Identifying the Pakistan-based Lashkar-e-Taiba (LeT) as an organisation with global reach, a senior U.S. counter-terrorism official said on Thursday that the fact that it has a social welfare wing made no difference to its status as a terrorist organisation.

Speaking at a conference here, U.S. Coordinator for Counter Terrorism Daniel Benjamin said the global community must act against the LeT, lest it should fill the gap left by al-Qaeda. His observation comes two days after the LeT rejected India-Pakistan talks and reiterated its belief in jihad to liberate Jammu and Kashmir at a rally organised near the India-Pakistan border.

“One of the greatest obstacles is the increase in terrorist activity due to the emergence of transnational elements. Nowhere are they as strong as in the Middle East and South Asia. We must be able to disrupt those links,” Mr. Benjamin said. That was why the Obama administration was working on resolving the Arab-Israel and other regional conflicts, because extremists were using these to radicalise people.

“Central pillar”

The U.S. was determined to move counter-terrorism to a more strategic level in its ties with India by making it the “central pillar” of its relationship. At the same time, he advocated a regional solution, involving Islamabad, to curb the activity of transnational actors such as the LeT. “Pakistan has suffered too much….it has shown cooperation in Swat.”
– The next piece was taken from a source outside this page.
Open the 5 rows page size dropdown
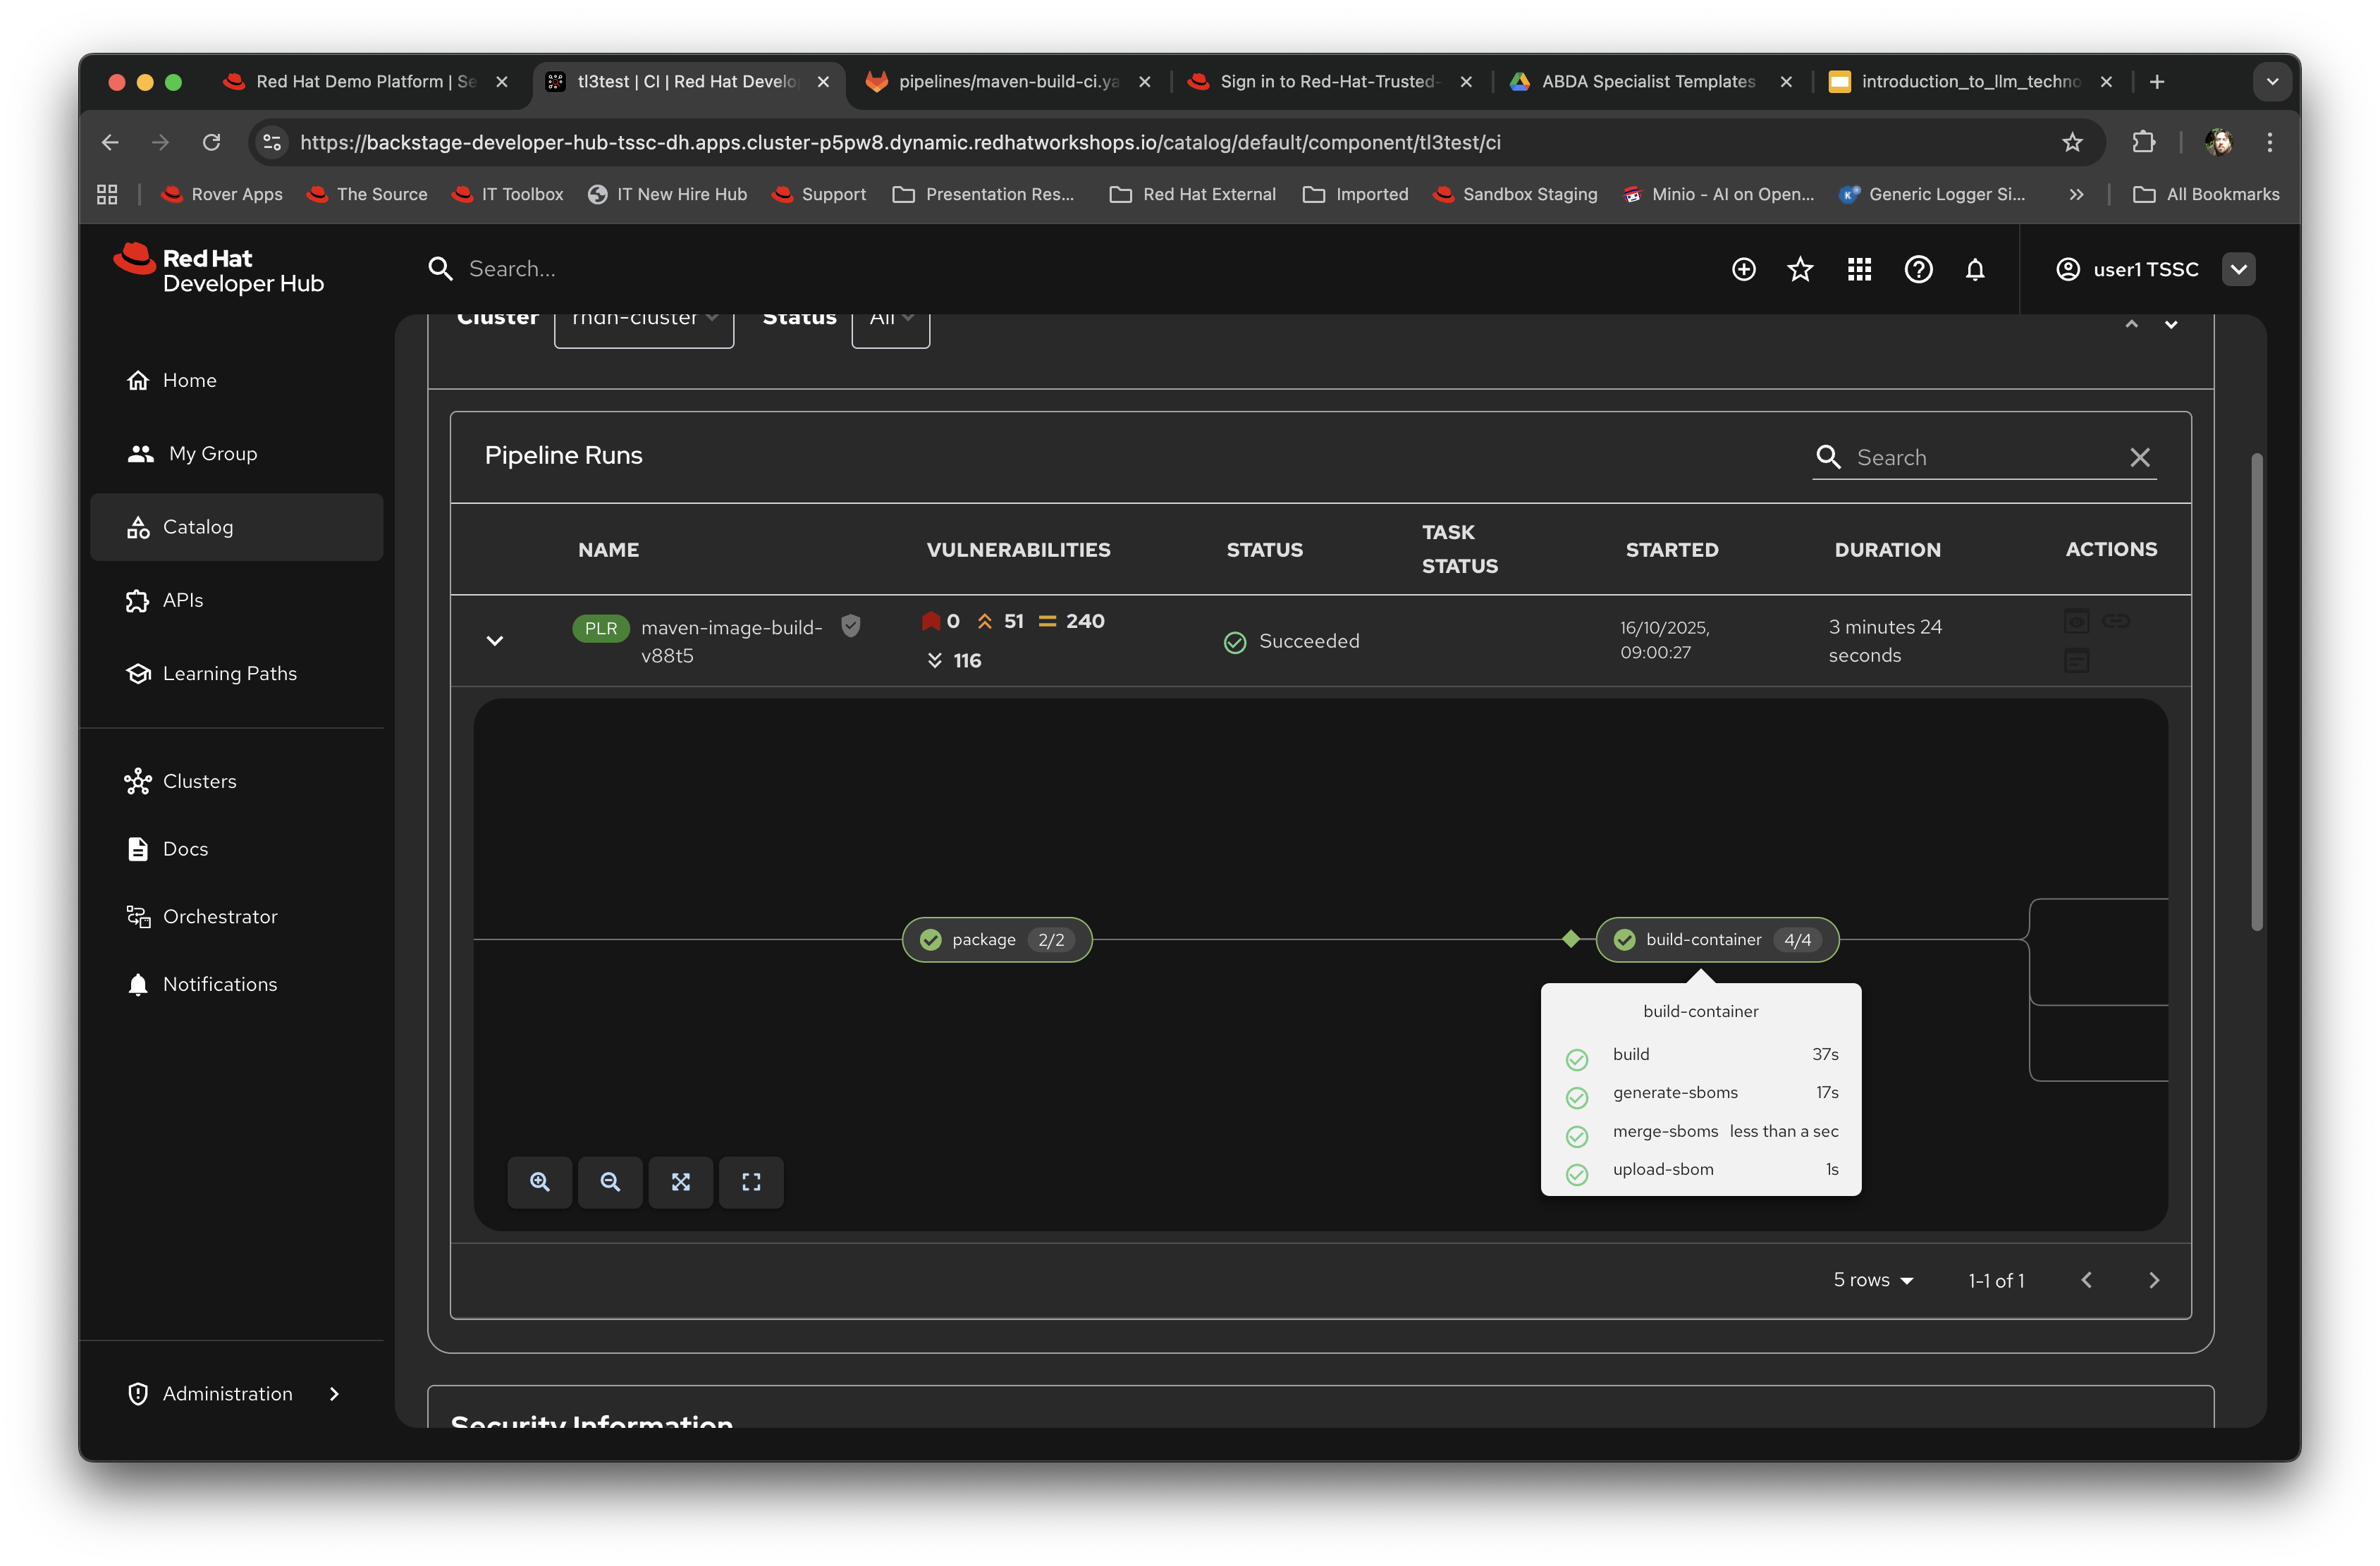2380x1566 pixels. [x=1873, y=1280]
Mr. Benjamin had made similar observations before, stating the LeT was having a malign presence in South Asia with the disposition to carry out large-scale bloodshed, which must checked by a regional approach.

German Special Envoy to Afghanistan and Pakistan Bernd Mutzelburg said lack of common security architecture in South Asia allowed terrorism to fester. “The region most affected by terrorism is also the least prepared to counter it through regional cooperation. For peace and stability in Afghanistan, we need a regional arrangement involving Iran, India, Pakistan, China, Russia, the U.S. and NATO.”

Pakistan's bid to make Afghanistan its sphere of influence reminded him of the Soviet Union's approach to the Baltic countries and was “not acceptable.” Arrests of several Taliban leaders, including those willing to enter into meaningful talks, seemed to send the message that “don't you dare enter into negotiations without us [Pakistan] being in the lead.”

While he had no recipe for solving the Afghanistan problem, Mr. Mutzelburg wanted South Asia to look at the European model. At the same time, the world must examine an “internal arrangement” in Afghanistan, offering an “inclusive solution” by talking to those who dissociated themselves from international terrorism.

There was no alternative to talks between India and Pakistan, and the two countries would be able to take decisive steps against terrorism if the dialogue between the Foreign Secretaries was allowed to continue. At the same time, Pakistan must convince India that it was serious against the jihadi groups, he said.